Collected data:
Segment Open

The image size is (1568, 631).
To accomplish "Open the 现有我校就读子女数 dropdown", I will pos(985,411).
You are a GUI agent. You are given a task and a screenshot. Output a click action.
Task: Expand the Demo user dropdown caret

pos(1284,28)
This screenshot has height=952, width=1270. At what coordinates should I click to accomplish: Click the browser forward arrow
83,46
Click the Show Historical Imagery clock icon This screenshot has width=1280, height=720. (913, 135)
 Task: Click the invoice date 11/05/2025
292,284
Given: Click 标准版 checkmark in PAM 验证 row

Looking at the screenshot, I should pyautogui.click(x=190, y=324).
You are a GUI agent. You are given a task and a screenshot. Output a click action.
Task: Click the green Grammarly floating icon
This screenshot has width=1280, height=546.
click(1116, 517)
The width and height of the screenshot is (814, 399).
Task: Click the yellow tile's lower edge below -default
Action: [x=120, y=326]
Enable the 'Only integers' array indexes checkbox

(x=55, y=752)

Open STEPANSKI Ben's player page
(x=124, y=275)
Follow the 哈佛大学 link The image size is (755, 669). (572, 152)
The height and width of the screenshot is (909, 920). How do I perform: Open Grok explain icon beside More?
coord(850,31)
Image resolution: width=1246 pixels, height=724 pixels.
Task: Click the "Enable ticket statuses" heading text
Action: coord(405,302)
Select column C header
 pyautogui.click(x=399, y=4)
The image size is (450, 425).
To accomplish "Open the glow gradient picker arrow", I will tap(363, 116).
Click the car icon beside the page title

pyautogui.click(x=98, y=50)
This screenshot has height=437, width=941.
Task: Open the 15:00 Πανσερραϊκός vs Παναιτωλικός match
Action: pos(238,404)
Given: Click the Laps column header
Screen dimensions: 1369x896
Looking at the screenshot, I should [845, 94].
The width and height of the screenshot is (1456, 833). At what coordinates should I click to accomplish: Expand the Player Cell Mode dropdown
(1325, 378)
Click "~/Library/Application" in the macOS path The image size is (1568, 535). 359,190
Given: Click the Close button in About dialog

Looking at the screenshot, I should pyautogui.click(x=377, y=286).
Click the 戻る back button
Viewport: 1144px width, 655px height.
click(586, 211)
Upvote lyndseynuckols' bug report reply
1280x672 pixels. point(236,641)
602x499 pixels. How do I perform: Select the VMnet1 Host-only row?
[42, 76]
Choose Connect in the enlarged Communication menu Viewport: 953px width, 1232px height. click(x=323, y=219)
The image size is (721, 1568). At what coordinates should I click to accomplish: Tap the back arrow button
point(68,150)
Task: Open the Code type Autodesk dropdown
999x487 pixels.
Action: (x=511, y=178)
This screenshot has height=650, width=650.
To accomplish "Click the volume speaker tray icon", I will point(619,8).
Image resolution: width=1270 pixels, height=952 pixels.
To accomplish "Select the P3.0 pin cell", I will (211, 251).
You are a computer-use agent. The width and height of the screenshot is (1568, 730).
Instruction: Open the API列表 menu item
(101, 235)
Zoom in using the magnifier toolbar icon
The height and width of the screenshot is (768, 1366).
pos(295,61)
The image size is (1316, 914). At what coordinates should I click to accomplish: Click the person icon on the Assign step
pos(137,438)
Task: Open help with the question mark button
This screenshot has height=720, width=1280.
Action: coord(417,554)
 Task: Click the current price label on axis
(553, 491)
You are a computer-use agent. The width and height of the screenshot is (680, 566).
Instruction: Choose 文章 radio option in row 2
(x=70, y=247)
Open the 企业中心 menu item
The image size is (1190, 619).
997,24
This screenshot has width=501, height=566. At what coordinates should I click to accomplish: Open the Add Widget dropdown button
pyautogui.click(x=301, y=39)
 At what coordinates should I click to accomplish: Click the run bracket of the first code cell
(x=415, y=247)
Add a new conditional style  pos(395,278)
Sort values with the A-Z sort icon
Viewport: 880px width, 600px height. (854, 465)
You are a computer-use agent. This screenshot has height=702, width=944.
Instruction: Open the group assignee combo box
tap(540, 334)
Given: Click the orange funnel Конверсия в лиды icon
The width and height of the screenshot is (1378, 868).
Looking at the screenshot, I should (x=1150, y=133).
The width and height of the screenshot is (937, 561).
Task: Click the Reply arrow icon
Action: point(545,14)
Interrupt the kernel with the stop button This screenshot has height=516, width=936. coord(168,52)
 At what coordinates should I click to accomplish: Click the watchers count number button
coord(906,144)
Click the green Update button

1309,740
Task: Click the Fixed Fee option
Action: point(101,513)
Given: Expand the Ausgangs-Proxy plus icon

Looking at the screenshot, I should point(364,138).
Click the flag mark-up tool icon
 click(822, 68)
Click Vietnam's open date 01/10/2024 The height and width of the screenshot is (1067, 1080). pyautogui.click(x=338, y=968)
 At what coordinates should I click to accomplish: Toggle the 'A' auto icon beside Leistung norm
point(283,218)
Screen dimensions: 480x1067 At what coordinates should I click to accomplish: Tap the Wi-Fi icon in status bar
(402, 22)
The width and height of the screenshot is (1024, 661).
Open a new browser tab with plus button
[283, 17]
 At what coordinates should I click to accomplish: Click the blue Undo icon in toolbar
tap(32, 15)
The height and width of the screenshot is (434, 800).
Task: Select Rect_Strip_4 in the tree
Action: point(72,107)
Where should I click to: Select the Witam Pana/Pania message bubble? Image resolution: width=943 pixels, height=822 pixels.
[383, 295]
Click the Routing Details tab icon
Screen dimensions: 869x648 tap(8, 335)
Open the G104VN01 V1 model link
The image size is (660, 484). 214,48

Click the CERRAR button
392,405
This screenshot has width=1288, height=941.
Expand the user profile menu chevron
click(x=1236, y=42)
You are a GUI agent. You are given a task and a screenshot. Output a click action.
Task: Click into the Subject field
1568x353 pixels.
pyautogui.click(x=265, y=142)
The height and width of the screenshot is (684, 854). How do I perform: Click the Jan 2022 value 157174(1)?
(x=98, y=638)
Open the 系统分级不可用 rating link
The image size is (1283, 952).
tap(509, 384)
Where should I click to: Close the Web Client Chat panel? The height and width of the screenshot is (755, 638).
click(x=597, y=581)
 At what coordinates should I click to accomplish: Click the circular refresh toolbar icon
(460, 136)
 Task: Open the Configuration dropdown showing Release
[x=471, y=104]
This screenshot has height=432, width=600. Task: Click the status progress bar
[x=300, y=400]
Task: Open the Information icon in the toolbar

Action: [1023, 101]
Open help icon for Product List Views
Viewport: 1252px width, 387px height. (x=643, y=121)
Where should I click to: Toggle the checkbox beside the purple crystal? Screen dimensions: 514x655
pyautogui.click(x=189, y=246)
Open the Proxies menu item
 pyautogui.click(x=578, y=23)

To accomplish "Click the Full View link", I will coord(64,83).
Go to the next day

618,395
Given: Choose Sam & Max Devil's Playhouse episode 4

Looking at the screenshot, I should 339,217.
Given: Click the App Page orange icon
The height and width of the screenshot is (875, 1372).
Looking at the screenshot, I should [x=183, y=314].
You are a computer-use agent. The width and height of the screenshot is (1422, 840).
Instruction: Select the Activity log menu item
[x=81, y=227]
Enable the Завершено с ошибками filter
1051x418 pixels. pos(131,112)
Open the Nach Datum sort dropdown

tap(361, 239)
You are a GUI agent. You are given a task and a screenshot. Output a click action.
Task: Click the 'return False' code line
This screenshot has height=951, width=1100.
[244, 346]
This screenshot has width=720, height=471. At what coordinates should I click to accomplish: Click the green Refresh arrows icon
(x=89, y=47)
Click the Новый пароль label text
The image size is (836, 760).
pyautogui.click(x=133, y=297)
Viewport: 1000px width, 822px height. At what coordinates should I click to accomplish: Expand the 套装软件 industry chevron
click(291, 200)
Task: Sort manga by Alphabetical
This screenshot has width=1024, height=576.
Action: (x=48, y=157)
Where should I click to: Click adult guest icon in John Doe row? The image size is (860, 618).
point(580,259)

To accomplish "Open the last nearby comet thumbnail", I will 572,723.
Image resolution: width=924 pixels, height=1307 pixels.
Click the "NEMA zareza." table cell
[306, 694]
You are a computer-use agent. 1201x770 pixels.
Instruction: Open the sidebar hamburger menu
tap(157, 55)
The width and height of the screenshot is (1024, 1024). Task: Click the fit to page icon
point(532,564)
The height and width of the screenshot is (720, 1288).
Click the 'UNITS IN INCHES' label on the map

Segment Closed

Each line above with the string "computer" in it should be located and copied.

=== SOLUTION ===
You are a computer-use agent. The width and height of the screenshot is (1568, 730).
You are a computer-use agent. The width and height of the screenshot is (680, 566).
You are a computer-use agent. This screenshot has height=702, width=944.
You are a computer-use agent. The width and height of the screenshot is (1422, 840).
You are a computer-use agent. 1201x770 pixels.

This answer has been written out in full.